Quality and Consumer Protection in Medicaid

Background

As required by the Affordable Care Act, the Department of Health and Human Services (HHS) published a recommended core set of health quality measures for Medicaid-eligible adults in December 2014. In consultation with states, HHS is also required to develop a standardized format for reporting information based on these measures. They must also create procedures that encourage states to use and voluntarily report on these measures.

In addition, the Affordable Care Act authorized and funded demonstration projects that aim to improve the quality of Medicaid services, including:

  • a demonstration to evaluate integrated financing for care involving a hospital stay by studying the use of bundled payments for hospital and physician services under Medicaid;
  • a Medicaid Global Payment System demonstration conducted with the Center for Medicare & Medicaid Innovation—this demonstration will allow participating states to adjust their payment structure for safety-net hospitals from a fee-for-service model to a global capitated payment structure; and
  • a Medicaid Emergency Psychiatric demonstration, in which participating states will be required to pay certain institutions for services provided to Medicaid beneficiaries age 21–65 who need medical assistance to stabilize an emergency psychiatric condition.

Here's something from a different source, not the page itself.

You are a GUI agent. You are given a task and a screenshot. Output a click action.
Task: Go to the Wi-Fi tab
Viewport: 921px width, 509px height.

QUALITY AND CONSUMER PROTECTION IN MEDICAID: Policy

QUALITY AND CONSUMER PROTECTION IN MEDICAID: Policy

General

Federal and state efforts to restructure Medicaid should ensure that:

  • long-term services and supports reflect the needs and preferences of beneficiaries and their families and provide a choice between home- and community-based support services and nursing facilities services;
  • quality protections are given the same priority as cost and access issues; and
  • consumers have a strong voice.

Fraud and abuse

In addressing fraud, waste, and abuse, federal and state governments should identify and implement strategies that do not threaten access to program benefits for people with low incomes and direct savings back into the program.

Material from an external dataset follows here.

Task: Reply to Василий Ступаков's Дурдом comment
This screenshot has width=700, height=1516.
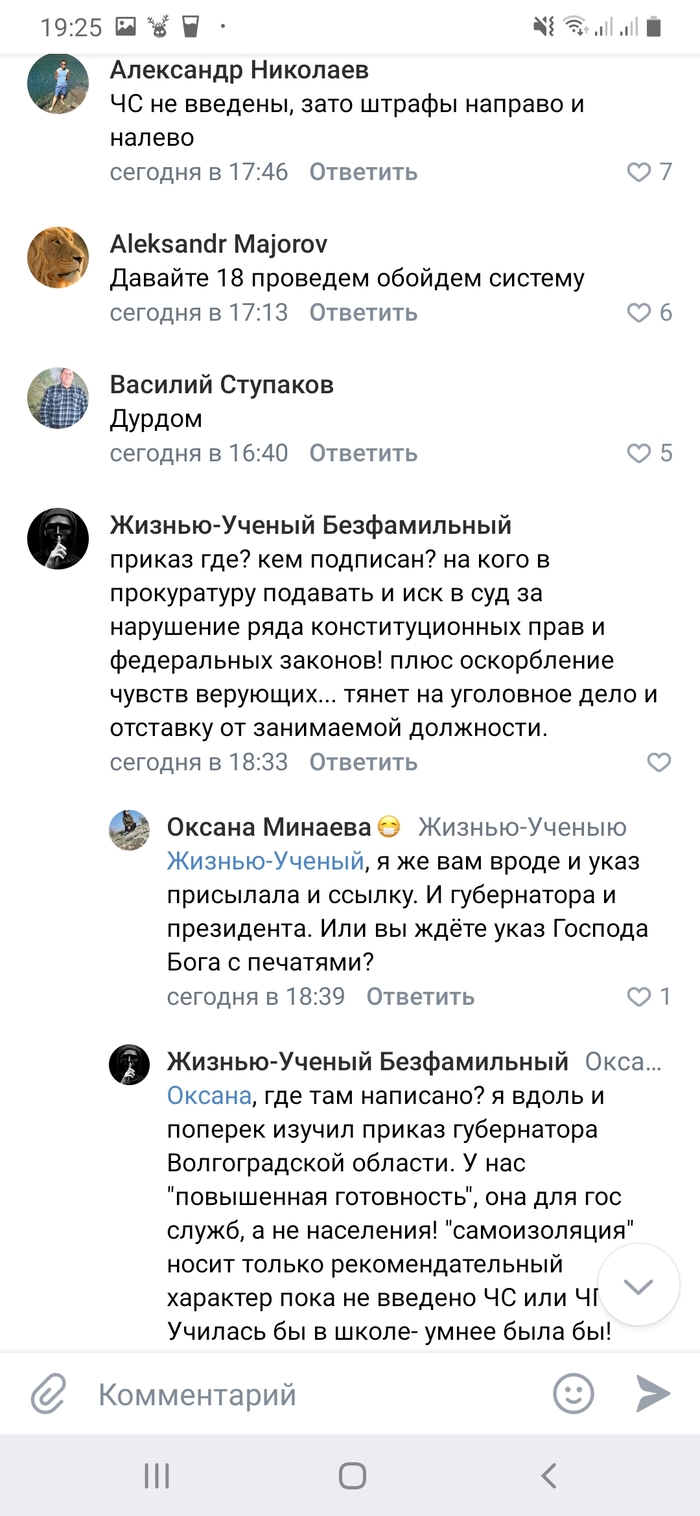Action: tap(363, 453)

Disease management programs and Medicare Part D

Congress should require Medicaid and Medicare program administrators to collaborate to ensure that Medicaid disease management programs continue to function effectively for Medicaid beneficiaries receiving Medicare prescription drug coverage. Both programs should be required to evaluate their impact on health outcomes. They should also ensure the protection of beneficiaries’ privacy rights.